Foto: Waldemir Barreto/Agência Senado

Em entrevista à Arko Advice, o senador Plínio Valério (PSDB-AM), autor do PLP nº 19/19, que dispõe sobre a autonomia do BC, avaliou que a inclusão da meta para pleno emprego entre os objetivos da instituição é o “tendão de Aquiles” do texto.

“É bonito a gente falar na inclusão do pleno emprego, mas o Banco Central não pode cuidar disso, ele tem um mandato diferente”, analisa o senador.

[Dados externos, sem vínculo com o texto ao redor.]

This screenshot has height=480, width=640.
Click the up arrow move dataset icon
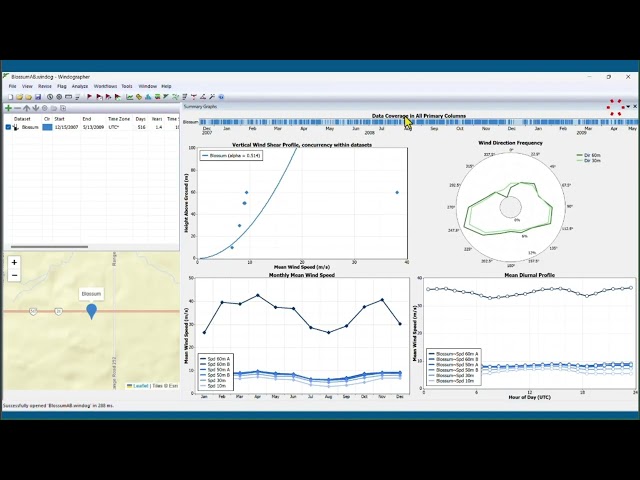pos(27,108)
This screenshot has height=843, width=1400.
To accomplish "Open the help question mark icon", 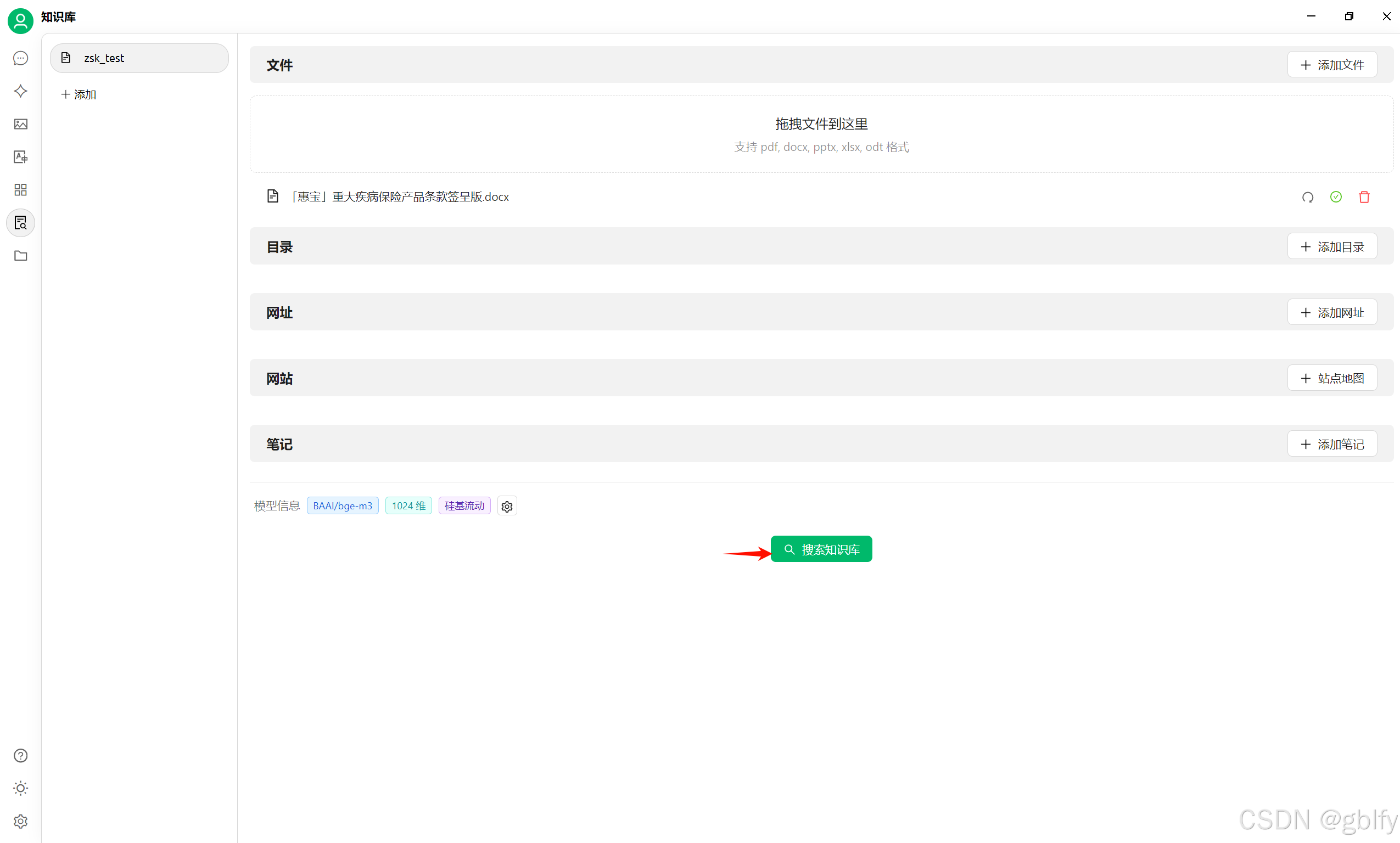I will tap(20, 756).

Ele considera que o projeto realmente deve ser votado no dia 3 de novembro, como previsto. “Dando essa autonomia ao Banco Central, estaremos dizendo ao investidor: invista aqui que a política econômica será essa”, pontua.

Confira a entrevista completa:

Arko Advice: O Senado marcou para o dia 3 de novembro a votação do projeto de lei sobre a autonomia do Banco Central. Ele será aprovado?

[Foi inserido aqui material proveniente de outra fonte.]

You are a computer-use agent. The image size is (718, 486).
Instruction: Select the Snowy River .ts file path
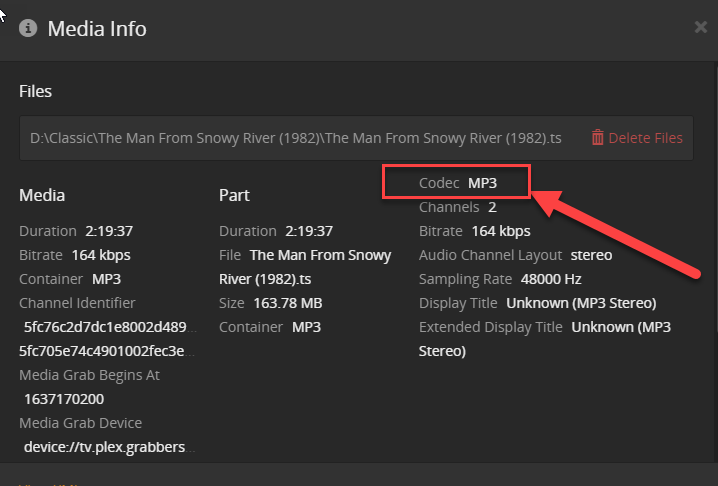click(296, 138)
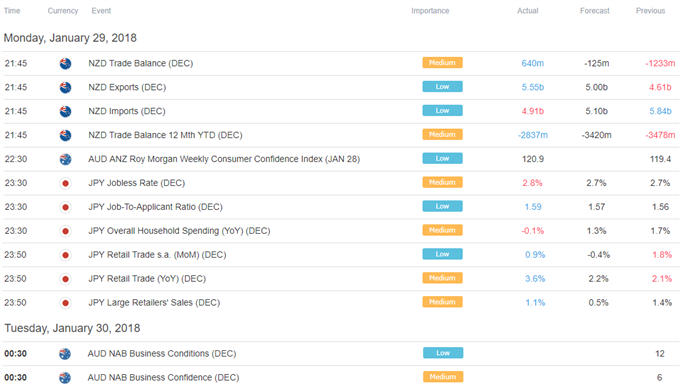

Plínio Valério: Tento a acreditar que o projeto vai ser votado no dia 3 porque já foi retirado de pauta duas vezes. O problema que está havendo é que o PT quer pôr no pacote do PL do Banco Central um projeto que já tenta emplacar há algum tempo. Mas acredito que ele será colocado na pauta na data marcada porque é um projeto já acordado, acertado com o governo. Havia divergência, mas o presidente Davi Alcolumbre se encarregou de resolver essa parte. Dando essa autonomia ao Banco Central, estaremos dizendo ao investidor: invista aqui que a política econômica será essa.

Dando essa autonomia ao Banco Central, estaremos dizendo ao investidor: invista aqui que a política econômica será essa

Arko Advice: Qual sua avaliação sobre a inclusão do pleno emprego como um dos objetivos do BC será aprovada?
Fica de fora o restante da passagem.